## EXCERPTED PASSAGE
Naval History and Heritage Command

Naval History and Heritage Command

Admiral William S. Benson, Chief of Naval Operations, to Rear Admiral Albert Gleaves Commander, Convoy Operations in the Atlantic

 

SECRET ORDER.”

June 13, 1917.              

F O R C E S.

Escort.

Rear Admiral Gleaves

Cruisers.

Convoy.

Rear Admiral Glaeves

Transports.

SEATTLE, CHARLESTON,

BIRMINGHAM, ST. LOUIS.

 

Yachts.

APHRODITE, CORSAIR

 

Destroyers

Those available.

Naval Train.

DE KALB, HANCOCK, CYCLOPS

TENADORES

HAVANA

NOMUS

LENAPE

FINLAND

MONTANAN

OCCIDENTE

SARATOGA

PASTORES

ANTILLES

MALLORY

SAN JACINTO

DAKOTAN

LUCKENBACH

     1.   A military expedition is to be embarked on the above named transports, augmented by a regiment of marines embarked in naval vessels, for transportation to a destination already communicated.

  In addition to the Escort designated above the Vice Admiral Commanding U. S. Naval Forces in European Waters has been directed to furnish additional destroyers to assist in escort duty. Copy of order to the Vice Admiral attached.1

     2.   Guard convoy to destination in accordance with joint rules approved by the President.2

     3.   Proceed when ready to first rendezvous, thence to rendezvous to be designated by French Admiralty and communicated by U. S. Destroyers that are to join escort from British Patrol, thence to destination.

  Destroyers of Escort proceeding from U. S. ports having sufficiently long steaming radius retain for entire voyage. Return destroyers of short steaming radius to a U. S. port from a safe offing.

  Immediately upon arrival at destination:

(1)  Direct U. S. Destroyers from British Patrol to resume station.

(2)  Direct CORSAIR and APHRODITE to report for duty to Captain W. B. Fletcher, U.S.Navy.3

(3)  Arrange with Commander, American Military Forces, for promptest possible return of Transports to a U. S. Port.

## COLLECTED MATERIAL
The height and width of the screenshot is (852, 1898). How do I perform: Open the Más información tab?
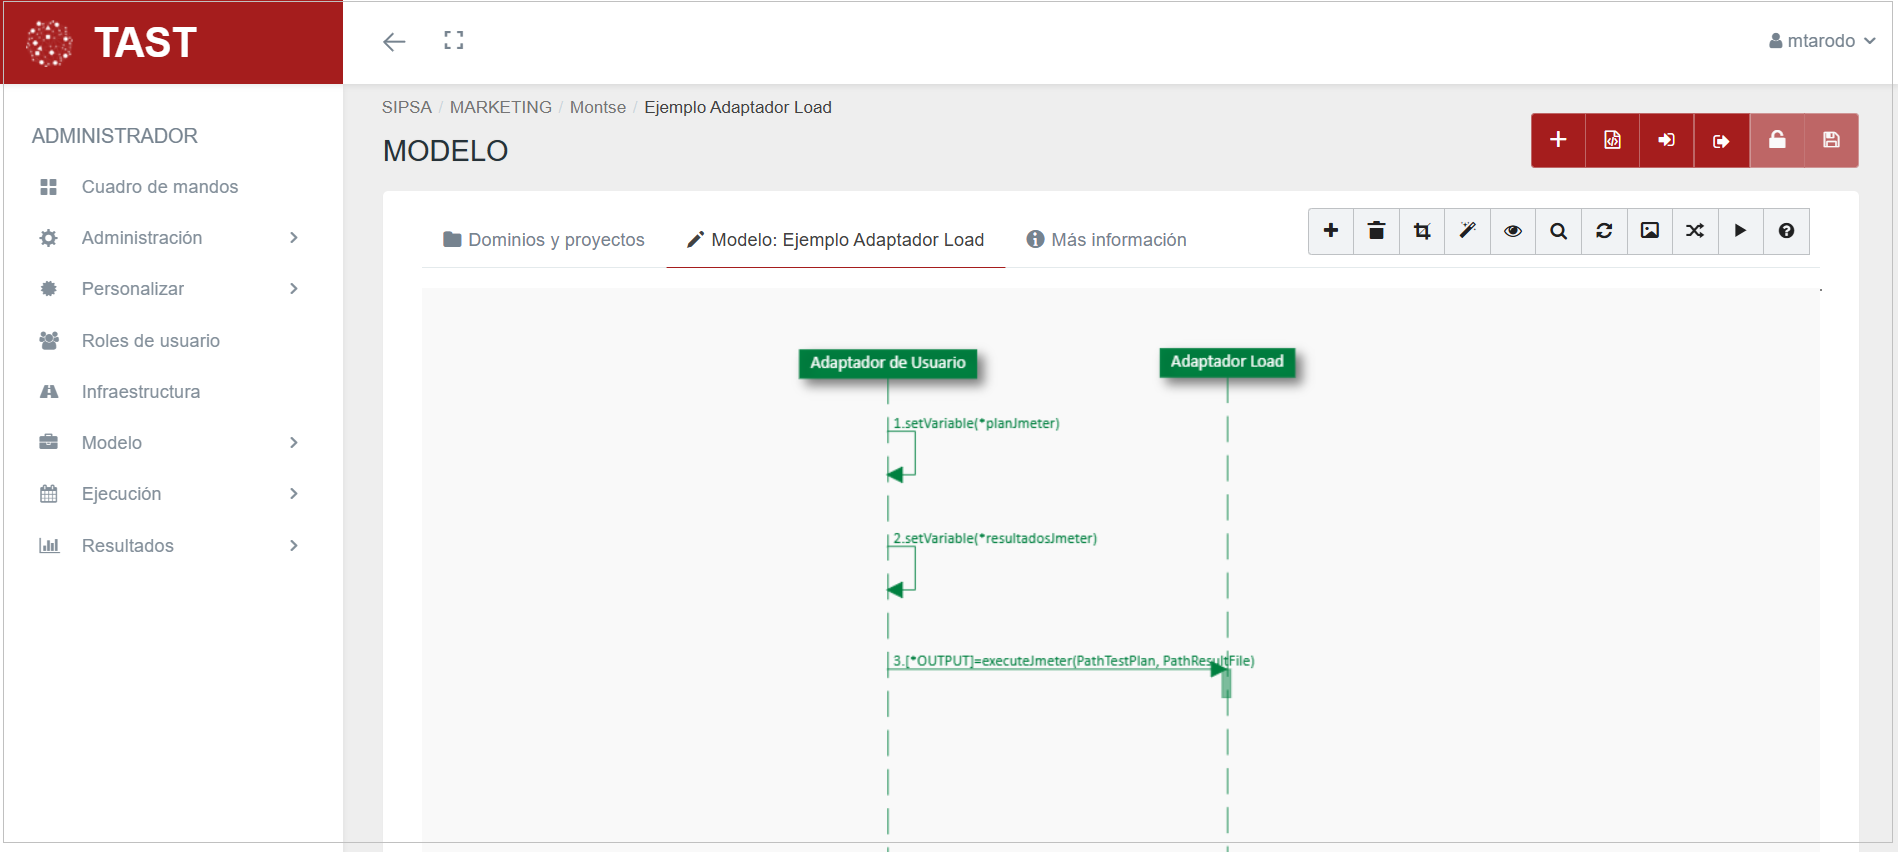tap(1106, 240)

## PARTS OF THE EXERCISE
(1) According to the convoy order, to whom should CORSAIR and APHRODITE report for duty upon arrival at the destination?
(2) Reproduce word for word everything in the convoy order from "Destroyers of Escort" down to "to resume station.".
You won't need the material to do this.

## TASK SOLUTIONS
(1) Captain W. B. Fletcher, U.S. Navy.

(2)
Destroyers of Escort proceeding from U. S. ports having sufficiently long steaming radius retain for entire voyage. Return destroyers of short steaming radius to a U. S. port from a safe offing.

  Immediately upon arrival at destination:

(1)  Direct U. S. Destroyers from British Patrol to resume station.